In writing my PhD thesis, I tried to read everything published on biological and medical aspects of aging up to 1969. I chanced across two remarkable articles by Hardin B. Jones (Jones, 1956, 1959). These papers, rarely cited at that time or since, showed the importance of cohort analyses to understanding aging. James Tanner also noted cohort effects in growth and puberty during the last 150 years (Tanner, 1962). Some readers of my thesis thought my attentions had strayed from my experiments by the emphasis I gave them:
Tanner suspects that puberty occurs earlier because of decreased exposure to disease in childhood. Jones analyses has actually shown that the mortality of cohorts as children can be used to predict the mortality of these same cohorts as adults. If both conclusions prove true, there may be a common site of action of the environment on the organ systems governing the length of mature life. (Finch, 1969, p. 11.)
I was also was fortunate to learn some pathology as a graduate student at the Rockefeller by two masters of “in-the-gross” necropsy, Robert Leader and John Nelson, who taught me first-hand to use tweezers and scalpel and to see clues to pathology from the texture and color of tissues and fluids. “Old” John Nelson’s vast experience in rodent pathology helped me understand McCay’s observations that caloric restriction suppressed chronic lung disease (Chapter 3). Peyton Rous made a chilling comment after my thesis lecture (to the effect of): “Finch, I don’t see why you are wasting your time on a subject like aging—everyone knows aging is only about vascular disease and cancer.” Rous may yet be proved right, but to no chagrin in view of the thriving subject that has emerged and that may give a broad understanding of shared processes in many aspects of aging.

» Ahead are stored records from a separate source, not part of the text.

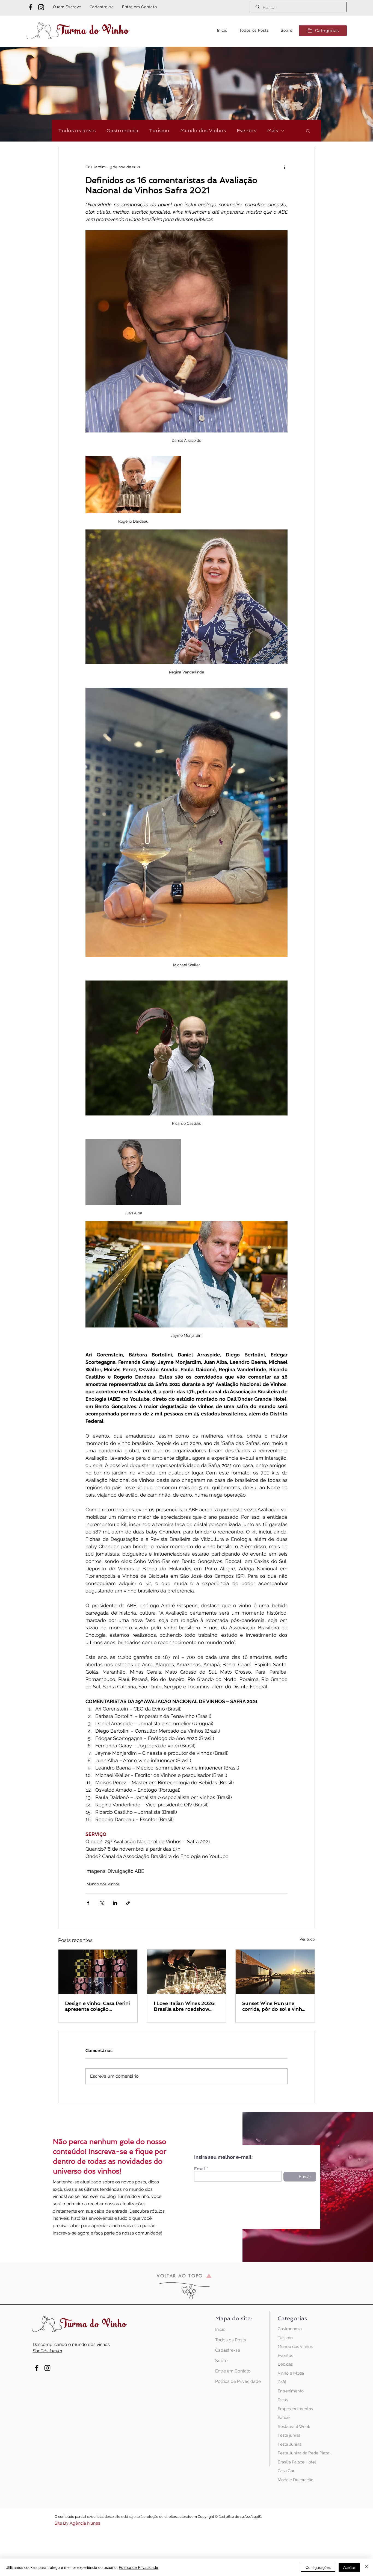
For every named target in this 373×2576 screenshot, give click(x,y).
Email (199, 2169)
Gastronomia (122, 130)
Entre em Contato (233, 2371)
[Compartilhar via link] (128, 1902)
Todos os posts (77, 130)
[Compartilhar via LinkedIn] (114, 1902)
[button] (323, 30)
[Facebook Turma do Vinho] (30, 7)
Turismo (159, 130)
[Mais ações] (284, 167)
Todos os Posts (230, 2339)
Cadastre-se (227, 2350)
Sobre (221, 2360)
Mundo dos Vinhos (203, 130)
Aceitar (349, 2567)
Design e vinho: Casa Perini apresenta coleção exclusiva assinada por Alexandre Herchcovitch (97, 2006)
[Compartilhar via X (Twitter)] (101, 1902)
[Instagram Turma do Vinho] (41, 7)
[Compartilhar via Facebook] (88, 1902)
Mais (272, 130)
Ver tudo (307, 1939)
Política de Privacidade (234, 2381)
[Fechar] (366, 2567)
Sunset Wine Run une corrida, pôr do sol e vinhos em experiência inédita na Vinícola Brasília (275, 2006)
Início (220, 2329)
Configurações (318, 2567)
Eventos (246, 130)
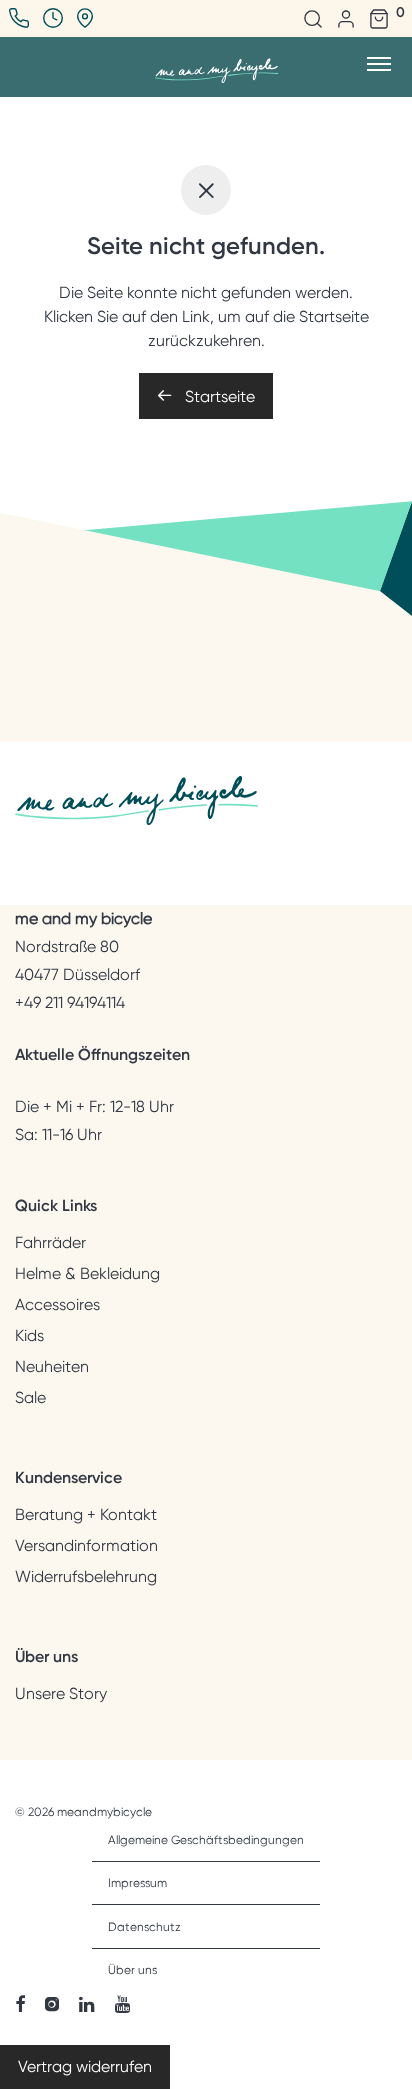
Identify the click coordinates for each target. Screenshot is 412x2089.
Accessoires (57, 1305)
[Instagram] (52, 2002)
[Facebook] (20, 2002)
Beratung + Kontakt (86, 1515)
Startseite (218, 396)
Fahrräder (50, 1243)
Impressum (137, 1883)
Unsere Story (61, 1694)
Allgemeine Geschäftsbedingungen (206, 1840)
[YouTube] (124, 2002)
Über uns (132, 1970)
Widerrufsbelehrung (86, 1577)
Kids (29, 1336)
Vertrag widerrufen (85, 2066)
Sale (30, 1398)
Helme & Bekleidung (87, 1274)
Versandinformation (86, 1546)
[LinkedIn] (88, 2002)
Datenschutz (144, 1927)
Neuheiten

During the past 35 years, my research has remained focused on brain mechanisms in aging. The turn toward inflammation began with molecular studies of Alzheimer disease about 15 years ago. My lab and others discovered that inflammatory mechanisms were activated in Alzheimer disease (AD). Moreover, we showed that some glial inflammatory changes in AD also occur to lesser degrees during normal aging and can be detected before midlife. Furthermore, caloric restriction, which increases rodent life span, also retarded brain inflammatory changes. During this same decade, it became clear that vascular disease also involves slow inflammatory processes and that anti-inflammatory drugs reduce the risk of heart disease and possibly of Alzheimer disease as well. In the last 5 years, I have developed a major collaboration with Eileen Crimmins, a USC demographer whose work also showed the importance of inflammation in human health. Our papers address the questions of 4 decades back and have given the rationale for a new set of animal models being developed in collaboration with my close colleagues Todd Morgan and Valter Longo. Inflammation–diet interactions could explain the recent evolution of human longevity with caveats of its future potential.
My inquiry necessarily leads to a broad range of evidence usually not considered “on the same page” by highly focused researchers of specific diseases. The examples illustrate key points and cannot be comprehensive. I will try to indicate the level of certainty in evidence being considered and not try to explain “too much.”